When I reflect back to that 34-year-old version of myself, and that very ambitious gentleman thinking about what I what I know now is I would say, I'm enough.
I always had this thing that I had to be the best, instead of just being satisfied with trying my best. I was raised to be an individual— the standout. Race to the top. That's kind of what we're conditioned to understand that although I'm one person it's the togetherness. It's the we that really makes this life so special. It takes a village to raise a child, as they say, and it takes an army to really survive cancer.
That's just those that are praying for you and those doctors and nurses and your caretakers and your children, it takes everybody — all hands-on deck to take care of you. And so, if everybody's taking care of just one person, that that kind of puts us in a position, not even a responsibility, but just a wonderful opportunity for us to take care of each other.
I deeply have learned over these times that we truly belong to each other. We’re all walking each other home. And I think that resonates with me, because I used to see myself as here and now, look at everybody in the eyes.
Everybody suffers in their own way, mentally, emotionally, physically, spiritually and especially cancer patients suffer. Like I went through all the stages where physical, mental, emotional, and I would just say just be patient with yourself. And that loving kindness is so essential, especially because I spent many seasons laying in the fetal position, you know, and nausea for nine months, is that I wish I just told myself, this too shall pass. It is so temporary.
When you're in it, you can't see it when you're in the fire. But the whole point is you just got to keep showing up. Take your breath by breath, and trust, trust that you're meant to be here. And especially when you become a survivor, I was broken for, you know, four or five years I just felt like a broken person that it takes time to put that back together. And you know, I think part of the healing begins when you start to see that you can seal every experience with gratitude. I know for myself; I speak at certain events with other patients and I'm a cancer patient advocate now and helping patients breathe through the pain instead.

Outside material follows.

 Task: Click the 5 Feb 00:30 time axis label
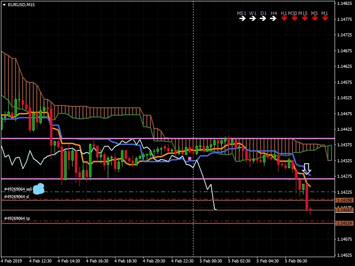coord(210,261)
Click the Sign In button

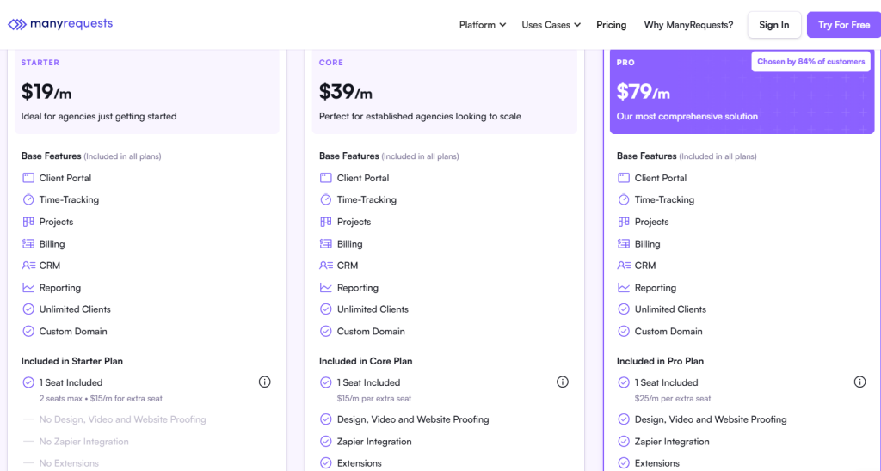(x=773, y=25)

I've learned that I'm grateful I got cancer. It has a stigma when I say it, but it's to say that most of us have an aha moment in life when we're maybe in hospice and we go, “Okay, this what life's about.” At 34, I have another chance to live the rest of my life with a consciousness that there's great purpose in the pain. There's, there's beauty in the brokenness, if we just learn to sit in it and understand that this is this cancer, this illness. It's part of your journey.